NEW YORK (AP) -- Oil prices fell below $63 a barrel Thursday after initially rising to $64, as traders tried to gauge the possibility of an OPEC production cut.

With oil prices down roughly 20 percent since surpassing $78 a barrel in mid-July, many traders fear OPEC will want to reduce supply to keep revenues up.

Still, no one knows for sure, and the result was an energy market seesaw.

Light sweet crude for November delivery fell 20 cents to settle at $62.76 a barrel, after peaking at $64 earlier in the day. The contract had risen nearly $2 on Wednesday.

"It was a competing rumor mill today," said Fimat USA analyst John Kilduff said. He noted that OPEC president Edmund Daukoru dismissed reports that the 11-nation group has decided to make cuts, but recent tanker reports have suggested a slight decrease in production, and export reductions are expected out of Nigeria.

Nigeria, Africa's biggest oil exporter, has blocked much of its production this year due to militant attacks on oil facilities and kidnappings of oil workers.

Instead of an official production cut from the Organization of Petroleum Exporting Countries -- which kept its production ceiling steady at its Sept. 11 meeting at 28 million barrels a day -- some member countries may decide to make unofficial reductions, Kilduff said.

"There's a real sense that the market could collapse, the way natural gas has collapsed, for example. But an outright defense of over $60-a-barrel oil is politically impossible," he said.

Meanwhile Thursday, natural gas futures slid after the U.S. government reported that inventories of natural gas -- the nation's most common home heating fuel -- climbed last week.

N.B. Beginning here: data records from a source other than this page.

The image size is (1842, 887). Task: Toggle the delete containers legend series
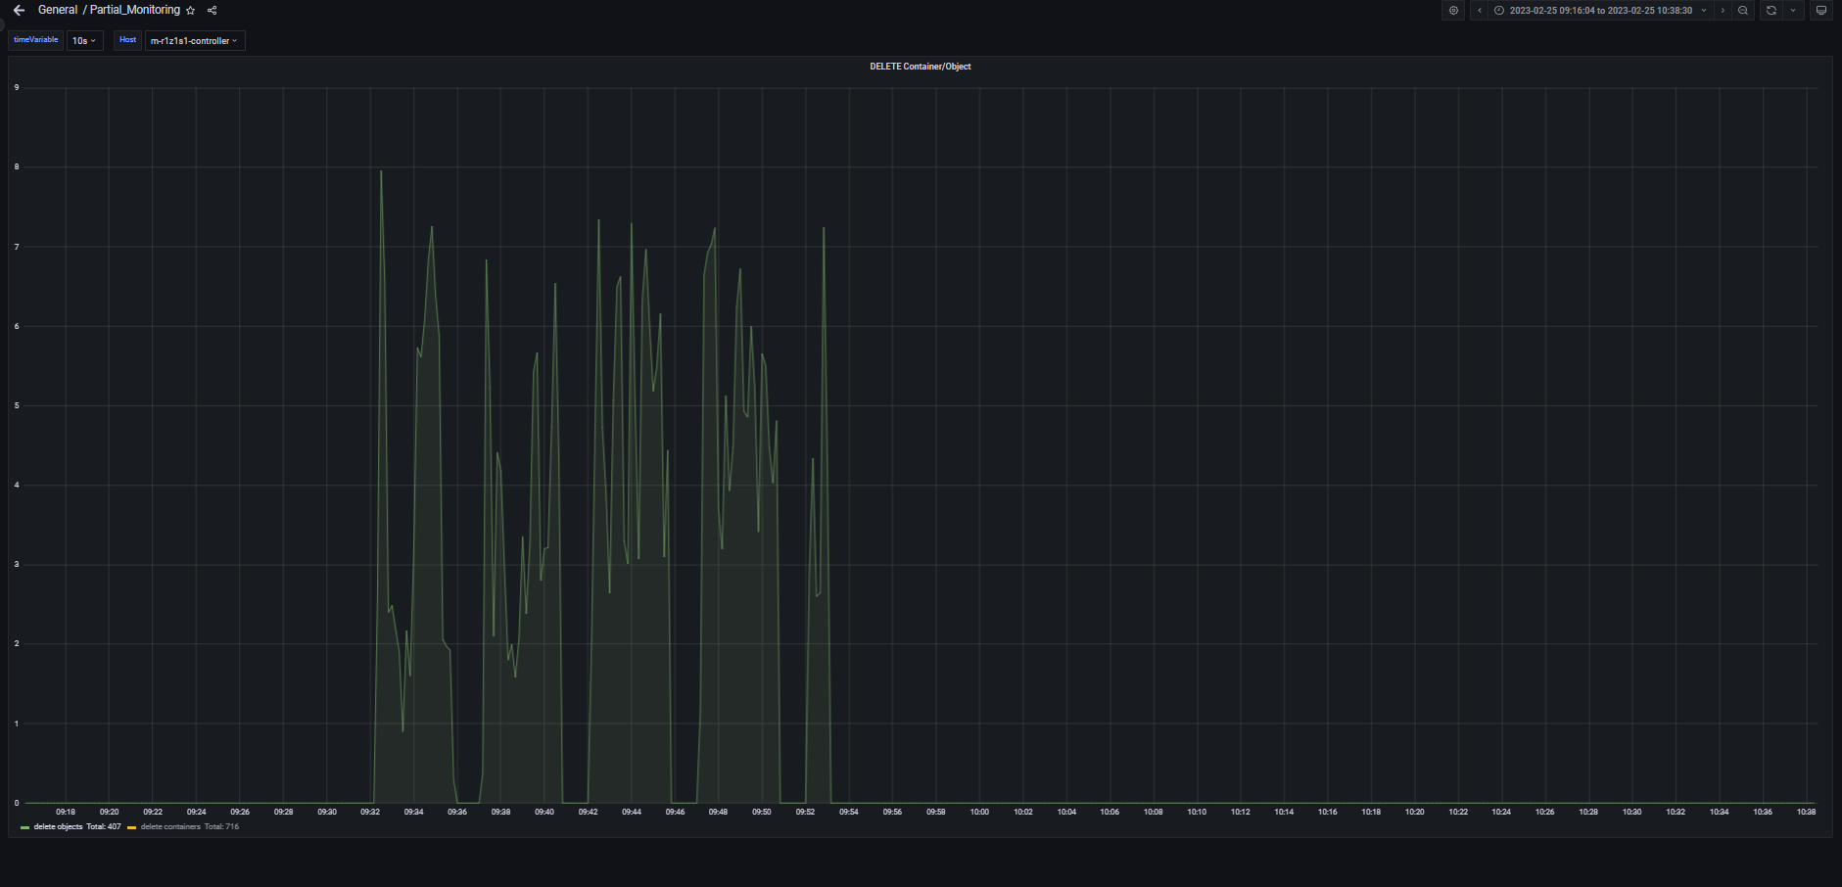pos(170,827)
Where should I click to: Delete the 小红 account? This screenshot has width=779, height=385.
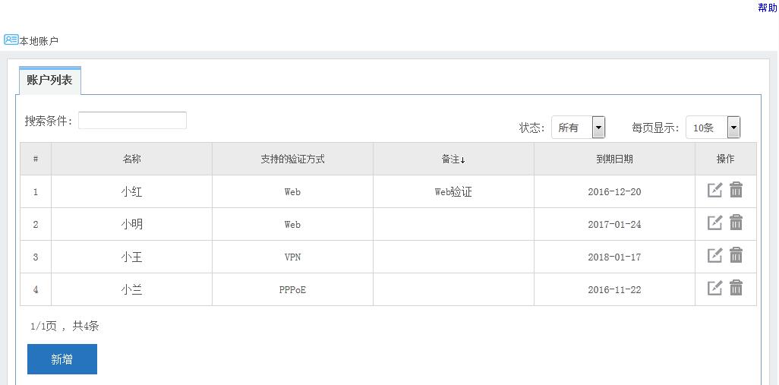coord(736,191)
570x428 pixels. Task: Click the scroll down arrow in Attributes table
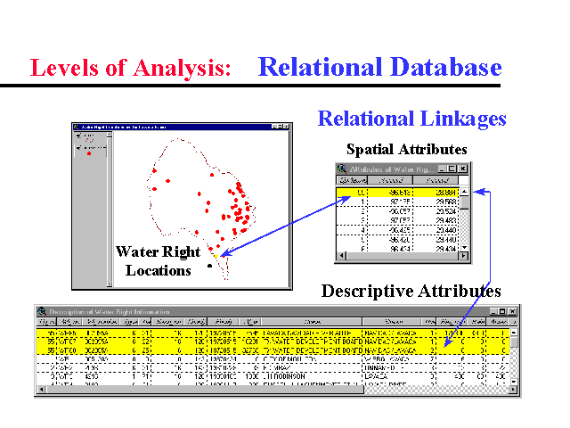click(462, 246)
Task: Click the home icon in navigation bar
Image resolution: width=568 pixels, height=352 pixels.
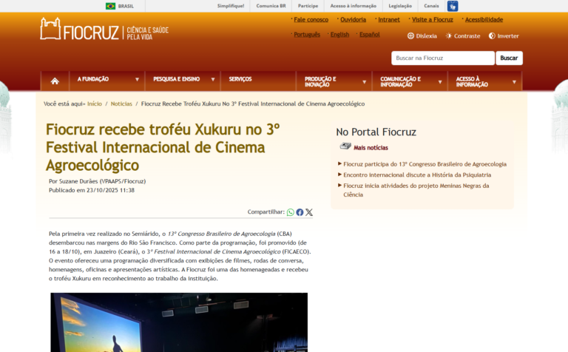Action: click(55, 81)
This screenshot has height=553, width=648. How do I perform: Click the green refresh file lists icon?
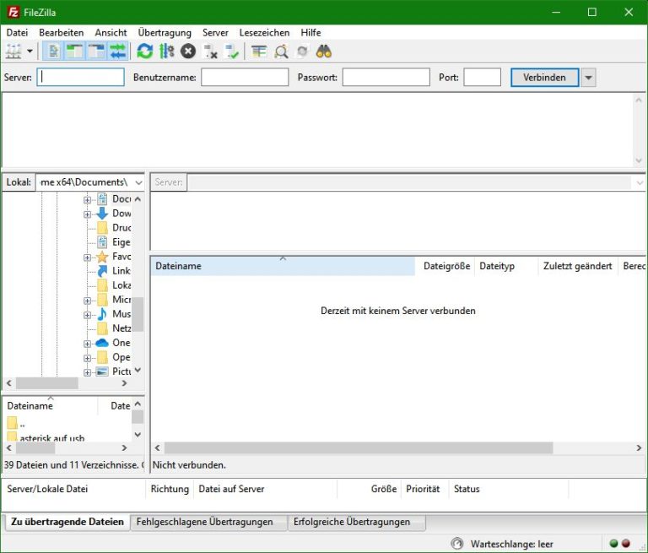coord(145,52)
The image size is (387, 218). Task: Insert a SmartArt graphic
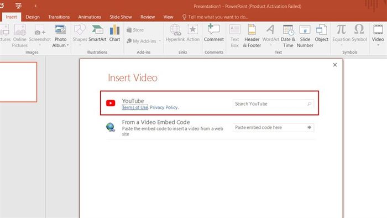97,33
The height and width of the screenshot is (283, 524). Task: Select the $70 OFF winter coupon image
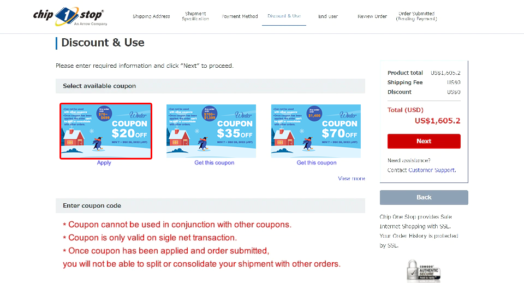(x=316, y=131)
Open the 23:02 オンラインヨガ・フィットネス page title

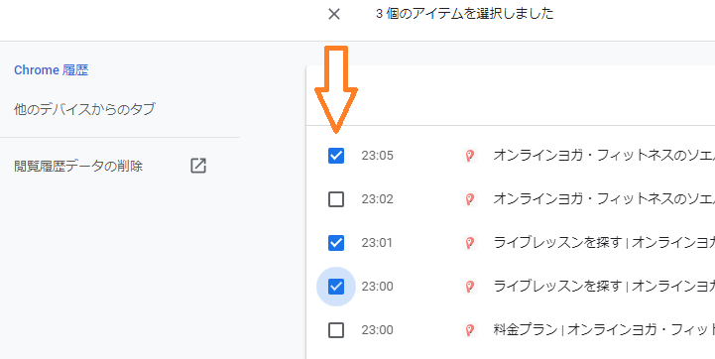pyautogui.click(x=604, y=199)
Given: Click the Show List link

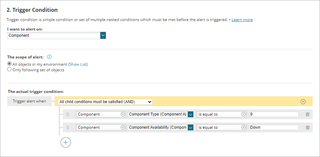Looking at the screenshot, I should coord(78,64).
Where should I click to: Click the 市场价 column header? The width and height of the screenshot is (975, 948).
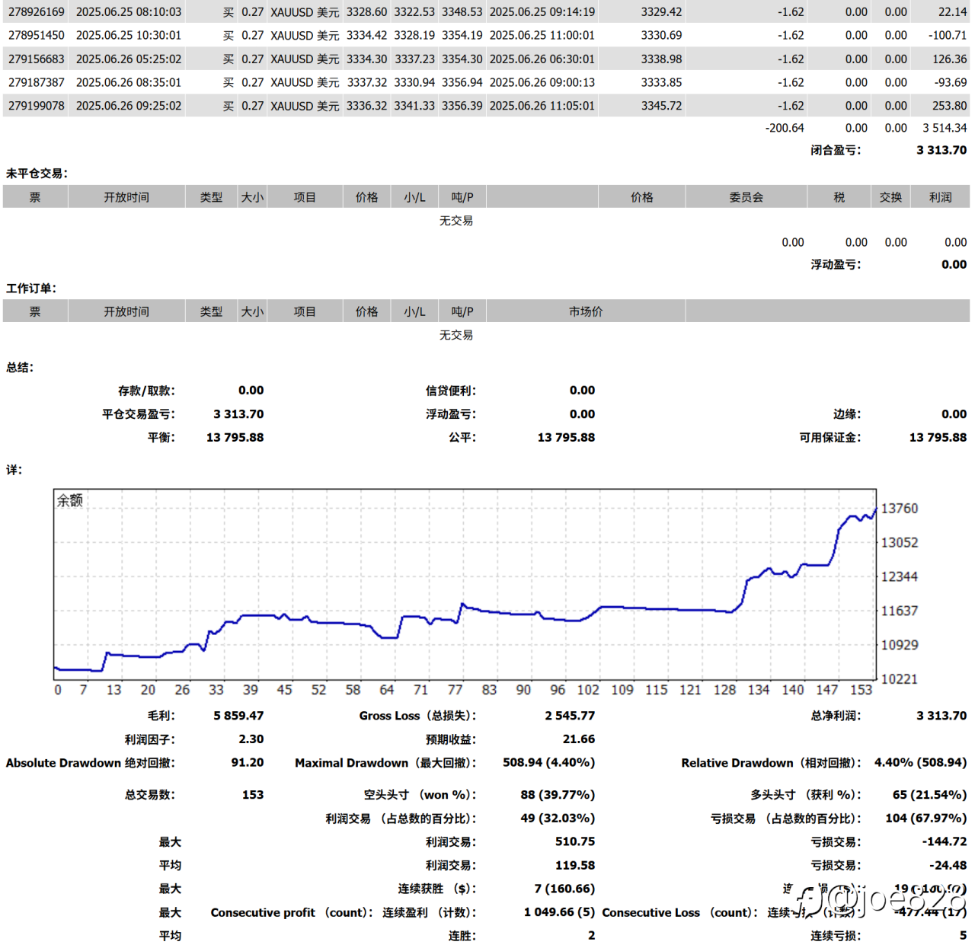tap(585, 311)
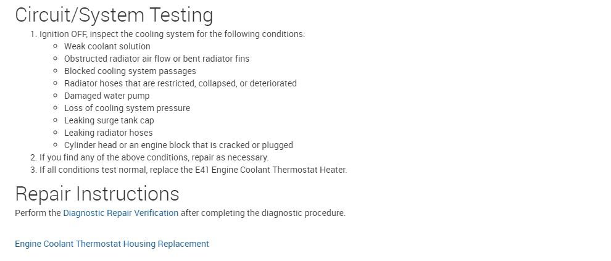The width and height of the screenshot is (611, 261).
Task: Click 'Blocked cooling system passages' list item
Action: point(130,71)
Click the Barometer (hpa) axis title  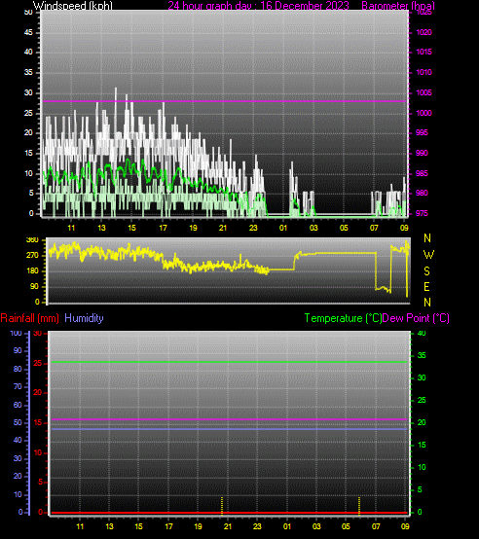(x=398, y=6)
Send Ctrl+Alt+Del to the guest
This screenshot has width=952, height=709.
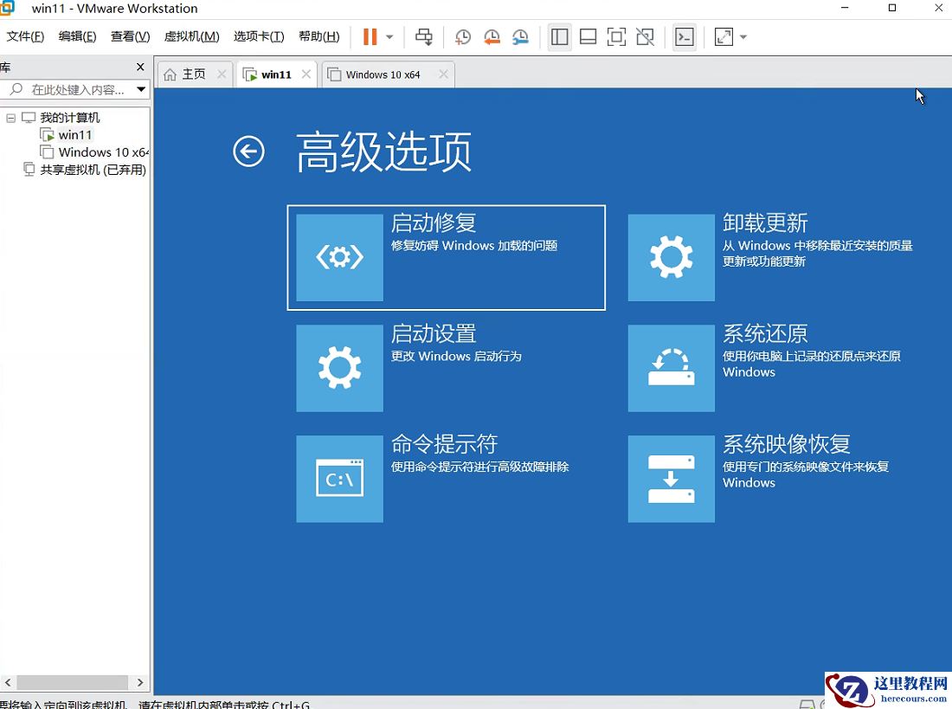pyautogui.click(x=423, y=36)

"At this point, I don't see a bottom for natural gas," said Tom Bentz, an analyst at BNP Paribas Commodity Futures in New York. "If we see earlier-than-normal cold weather, that could stop things."

U.S. storage of natural gas rose last week by 77 billion cubic feet to 3.254 trillion cubic feet, according to the Energy Information Administration. That's 12 percent above the 5-year average.

The figure was close to what analysts were expecting. A Dow Jones Newswires survey of 23 analysts and traders forecast an average increase of 83 billion cubic feet.

Natural gas futures for November delivery fell 27.7 cents to settle at $5.392 per thousand cubic feet Thursday on Nymex.

The October natural gas contract, which just expired, had plummeted 7 percent Wednesday to settle at $4.201 per 1,000 cubic feet -- the lowest close since Dec. 3, 2002.

U.S. inventories of natural gas are high due to last year's mild winter. Prices have dropped because of these ample inventories, as well as this year's tame hurricane season.

Oil inventories are also high. A weekly U.S. Energy Department petroleum supply snapshot showed Wednesday that U.S. crude inventories are 5 percent higher than last year; gasoline inventories are 9 percent above last year; and distillate fuels, which include heating oil and diesel, are 15 percent above last year.

In other Nymex Thursday, heating oil prices fell 0.66 cent to settle at $1.7075 a gallon, while unleaded gasoline futures fell nearly 4 cents to settle at $1.5011 a gallon.

The average U.S. retail price of a gallon of unleaded, regular gasoline fell to $2.342 Thursday -- down from $2.356 on Wednesday, and down from $2.840 a month ago, according to AAA.

Brent crude on London's ICE futures exchange rose 33 cents to settle at $62.54 a barrel Thursday.